While we from the western world spend the 31st December getting trollied and singing karaoke, Thailand might just start thinking about their own new year celebrations in four months time. Of all the festivals that Thailand celebrates, Songkran is for me the biggest and the most distinctive, being unlike any other festival I’ve experienced here – let alone anything I’ve ever seen!
Songkran derives from Sanskrit defines the movement of the sun into a new astrological year, and in particular, the star sign Aries. The festival always happens on the 13th to 15th April, creating a three day water frenzy. It’s perhaps one of the few times Thai people can play and themselves loose without thinking about the usual economic obstructions, so I feel privileged to have witnessed it.
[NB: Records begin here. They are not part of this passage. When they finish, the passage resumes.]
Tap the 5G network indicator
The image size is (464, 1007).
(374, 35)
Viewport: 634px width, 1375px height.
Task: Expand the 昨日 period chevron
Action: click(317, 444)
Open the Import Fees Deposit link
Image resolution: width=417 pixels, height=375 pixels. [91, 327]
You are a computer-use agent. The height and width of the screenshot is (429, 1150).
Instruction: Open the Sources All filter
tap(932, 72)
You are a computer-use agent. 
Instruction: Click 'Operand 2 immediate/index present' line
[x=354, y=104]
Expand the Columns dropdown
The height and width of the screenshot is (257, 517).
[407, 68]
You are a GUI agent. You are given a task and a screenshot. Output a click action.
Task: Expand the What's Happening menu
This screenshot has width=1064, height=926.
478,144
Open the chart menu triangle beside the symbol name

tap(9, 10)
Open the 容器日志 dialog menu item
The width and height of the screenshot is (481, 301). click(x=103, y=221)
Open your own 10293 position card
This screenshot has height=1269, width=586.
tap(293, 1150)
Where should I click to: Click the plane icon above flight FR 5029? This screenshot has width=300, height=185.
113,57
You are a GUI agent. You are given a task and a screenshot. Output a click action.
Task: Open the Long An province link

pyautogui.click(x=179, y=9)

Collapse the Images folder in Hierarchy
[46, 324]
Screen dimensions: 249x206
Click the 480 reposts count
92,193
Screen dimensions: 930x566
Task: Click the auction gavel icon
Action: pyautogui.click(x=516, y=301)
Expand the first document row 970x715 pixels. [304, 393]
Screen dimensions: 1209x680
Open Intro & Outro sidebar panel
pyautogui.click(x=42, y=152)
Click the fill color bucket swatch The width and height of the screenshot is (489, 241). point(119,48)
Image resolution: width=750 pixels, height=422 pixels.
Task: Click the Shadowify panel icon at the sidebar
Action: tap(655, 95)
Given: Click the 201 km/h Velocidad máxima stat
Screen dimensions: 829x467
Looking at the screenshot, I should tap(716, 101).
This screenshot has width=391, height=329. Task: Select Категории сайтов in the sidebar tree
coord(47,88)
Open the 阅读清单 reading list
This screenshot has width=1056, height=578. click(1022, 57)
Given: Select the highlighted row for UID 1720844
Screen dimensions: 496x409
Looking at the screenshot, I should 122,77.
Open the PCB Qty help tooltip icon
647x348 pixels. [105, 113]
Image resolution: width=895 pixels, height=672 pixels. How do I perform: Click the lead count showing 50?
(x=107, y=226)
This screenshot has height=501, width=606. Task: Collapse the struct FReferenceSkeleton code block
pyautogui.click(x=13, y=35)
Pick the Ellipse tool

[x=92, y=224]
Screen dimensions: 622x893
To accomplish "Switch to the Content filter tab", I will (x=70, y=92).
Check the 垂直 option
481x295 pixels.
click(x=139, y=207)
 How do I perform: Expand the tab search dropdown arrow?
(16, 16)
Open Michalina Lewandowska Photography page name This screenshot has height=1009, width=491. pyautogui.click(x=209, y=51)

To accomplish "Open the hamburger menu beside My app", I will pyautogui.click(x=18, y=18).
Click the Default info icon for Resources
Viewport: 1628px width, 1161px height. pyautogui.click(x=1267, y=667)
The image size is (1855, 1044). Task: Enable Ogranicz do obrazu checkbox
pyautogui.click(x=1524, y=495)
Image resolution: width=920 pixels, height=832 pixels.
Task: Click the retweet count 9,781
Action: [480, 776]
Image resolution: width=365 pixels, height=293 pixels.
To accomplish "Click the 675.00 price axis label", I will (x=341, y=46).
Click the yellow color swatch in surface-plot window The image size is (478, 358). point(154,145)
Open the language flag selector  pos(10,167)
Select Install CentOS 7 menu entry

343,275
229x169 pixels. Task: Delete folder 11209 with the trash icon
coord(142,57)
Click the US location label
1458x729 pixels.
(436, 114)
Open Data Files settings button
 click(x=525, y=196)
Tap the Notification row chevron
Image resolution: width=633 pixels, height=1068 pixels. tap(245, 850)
Many people make merit (the result of good deeds) by offering alms to monks early in the morning, washing the hands of the elderly, who will in return give blessings, as well as bathing an image of The Buddha. Water is splashed to cleanse each other from sins, bad luck and negativity, ready for the new year.
ACN school kicked off our Hawaiian-shirt-themed festivities with a few activities throughout the day. The end of the week started with making merit, offering alms to monks and bathing a Buddha image. Later in the afternoon, the kids of summer school let hell break loose and commenced a giant water fight! I always get excited when there’s an activity at school, because it usually gives a taste of celebrations to come and gets the teachers a little bit closer together. The school don’t often do things by halves either!
I was fortunate enough to experience a more traditional side to Songkran with a Thai friend’s family on the second day of the festival. Pimmy (our Thai friend) and her parents kindly took us to her maternal grandmother’s home, where a huge spread of lunch had been prepared. It was a truly humbling experience for us to be welcomed in such a way, and to gain a true insight to Thai lifestyle and culture. It’s clear that family is the grounded root of all that’s important to Thai people, and certain traditions, such as a family ritual they performed, are maintained through generations. The importance of these traditions never wavers.
The early afternoon was spent at Wat Luang Phor Toh, known only as “the big white temple on the way to Bangkok” for the past six months. This impressive temple is visible from the highway leading into Nakhonratchasima and surrounds itself with a lake and gardens. The environment is naturally tranquil, even with a mass amount of people on such a special day.
Korat very rarely gets people’s attention, but people had come from all over 13th, 14th and 15th April to be part of the city’s celebrations. Within minutes of stepping into the town centre a little before noon, I’d had a couple of basins poured over my head and families offering me beer or whiskey, and things didn’t change much throughout the day – which I’m not too sure was warm enough to warrant getting so soaked! Groups gather along the streets with huge storages of cold water, splashing passers by or cars. People stand in the back of pick up trucks armed with water guns and buckets. Only muppet brains here was caught unprepared, with a leaking Rilakkuma water gun (at least it was cute) and squelchy shoes.
As the day goes on, the talcum powder comes out and something that resembles papier mâché that will get everywhere and I mean everywhere. Youths migrate to Yamo’s giant paddling pool in the avi and shake their bodies ’til the sun starts setting. Regardless of the Thai EDM music that is in my opinion notoriously naff, the atmosphere was wild and there were only good vibes. What’s more is that some parties don’t begin until the sun’s gone in; a hotel in the city centre threw a foam party where the love, Chang beer (and the terrible EDM) keeps on going. True to Korat’s nature all things were packed up and finished by midnight – probably so the kids I recognised from my Primary 6 can get home by bedtime!